Moody’s expects to assign ratings of P-1 to the $222 million, A-1 class; ‘AAA’ on the A-2a through A-4 classes; then ‘Aa1’ through ‘A1’ on the B, C and D notes, the last three of which will issue $12.4 million in notes, according to the rating agency.
The rating agency estimates a cumulative net loss of 0.4% on the asset pool, with a loss at the ‘Aaa’ stress level of 3.5%, Moody’s said.
Despite Capital One’s corporate and bond market experience, Moody’s noted that a higher proportion of used vehicles in the pool, 65%, poses a credit challenge to the timely repayment of notes.

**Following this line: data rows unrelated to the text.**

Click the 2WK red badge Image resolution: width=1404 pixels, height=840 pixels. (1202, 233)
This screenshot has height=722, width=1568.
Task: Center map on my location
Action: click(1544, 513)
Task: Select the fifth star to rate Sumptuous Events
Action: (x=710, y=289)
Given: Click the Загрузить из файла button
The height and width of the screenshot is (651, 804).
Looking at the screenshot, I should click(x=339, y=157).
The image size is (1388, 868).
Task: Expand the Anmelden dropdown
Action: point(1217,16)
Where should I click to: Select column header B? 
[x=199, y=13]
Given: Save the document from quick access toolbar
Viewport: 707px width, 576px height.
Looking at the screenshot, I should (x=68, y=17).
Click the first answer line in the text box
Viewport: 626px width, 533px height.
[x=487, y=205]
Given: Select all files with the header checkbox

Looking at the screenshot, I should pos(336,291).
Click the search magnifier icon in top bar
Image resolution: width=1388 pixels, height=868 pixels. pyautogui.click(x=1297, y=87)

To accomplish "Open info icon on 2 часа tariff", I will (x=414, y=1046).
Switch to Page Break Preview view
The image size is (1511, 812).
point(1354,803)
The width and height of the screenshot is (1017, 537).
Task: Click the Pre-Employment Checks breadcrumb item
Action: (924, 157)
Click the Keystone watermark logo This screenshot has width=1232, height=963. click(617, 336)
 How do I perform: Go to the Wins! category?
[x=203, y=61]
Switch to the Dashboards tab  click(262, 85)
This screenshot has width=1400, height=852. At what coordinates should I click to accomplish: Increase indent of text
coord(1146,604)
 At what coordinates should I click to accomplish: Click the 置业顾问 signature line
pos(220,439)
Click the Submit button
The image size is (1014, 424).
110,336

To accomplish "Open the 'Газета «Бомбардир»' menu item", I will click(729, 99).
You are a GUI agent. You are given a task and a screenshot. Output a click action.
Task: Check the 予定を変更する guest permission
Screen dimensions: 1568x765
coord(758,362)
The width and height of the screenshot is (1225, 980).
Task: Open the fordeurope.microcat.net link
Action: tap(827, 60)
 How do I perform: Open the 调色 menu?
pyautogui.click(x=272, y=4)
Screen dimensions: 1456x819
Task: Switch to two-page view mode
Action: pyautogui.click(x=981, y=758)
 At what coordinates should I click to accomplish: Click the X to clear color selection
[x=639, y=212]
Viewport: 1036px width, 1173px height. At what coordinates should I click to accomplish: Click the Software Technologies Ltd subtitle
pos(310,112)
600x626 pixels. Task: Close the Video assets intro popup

While loans on used vehicles have historically performed worse than those backed by new vehicles, recent used car vehicles in COPAR trusts have been comparable to those backed by new ones.
Should demand for used vehicles decline from their recent high levels, a sudden adjustment in that demand could send prices down.
Another potential drawback is a mismatch on the interest rates between the loans collateralizing the deals, and the rates paid to noteholders, according to Moody’s. The class A-2b notes pay a coupon based on the Secured Overnight Financing Rate, while the underlying loans pay a fixed rate.
A spike in interest rates—a more palpable concern now, given the Federal Reserve’s commitment to fight inflation through rate increases—could erode excess spread on the underlying notes.